Ваш книжный магазин осиротел. Оказывается, что в нем нет ни одной моей книжки. Чехов, одним словом, выродился, о чем и свидетельствует прилагаемая при сем метрическая выпись. (Т. 4. С. 255)

Лексема «выродился» выступает здесь и в своем прямом значении: «вырождение — угасание, исчезновение чего-либо» [БАС. Т. 4. С. 286], в данном случае — снижение творческого потенциала; и в значении, которое не зафиксировано в словарях, но выводится из контекста: «выродился — противопоставлено «родился»», что подтверждено метрической выписью (также не существующее слово, по аналогии с метрической записью).

Своеобразная полисемия реализуется и в следующем каламбурном высказывании:

Справьтесь, пожалуйста, в редакции «Начала»: продав Марксу свои сочинения, буду ли я иметь право называться марксистом? (Т. 8. С. 50)

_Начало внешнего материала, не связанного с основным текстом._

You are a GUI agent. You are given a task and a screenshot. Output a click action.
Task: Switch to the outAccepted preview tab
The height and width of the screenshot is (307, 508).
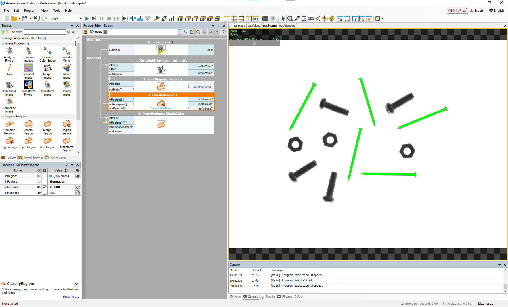[287, 26]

Здесь игра слов, порождающая иронический эффект, возникает благодаря совпадению фамилий издателя чеховского собрания сочинений и основоположника философско-политического учения, то есть возникает своеобразная омонимия имен собственных.

1.4. Менее активен, чем в художественном творчестве, такой способ реализации контекстуальной иронии, как интертекстуальные включения:

При мне на двадцать тысяч человек было прислано из Петербурга пятьдесят четыре пуда сухарей. Благотворители хотят пятью хлебами пять тысяч накормить — по-евангельски. (Т. 4. С. 347)

Резко-отрицательную ироническую окраску в письме к А. Суворину приобретает оценка Чеховым деятельности благотворительного фонда в голодающих районах. Реализации иронии происходит благодаря присутствию в тексте аллюзии на Библию, причем источник интертекстуальности эксплицирован самим Чеховым.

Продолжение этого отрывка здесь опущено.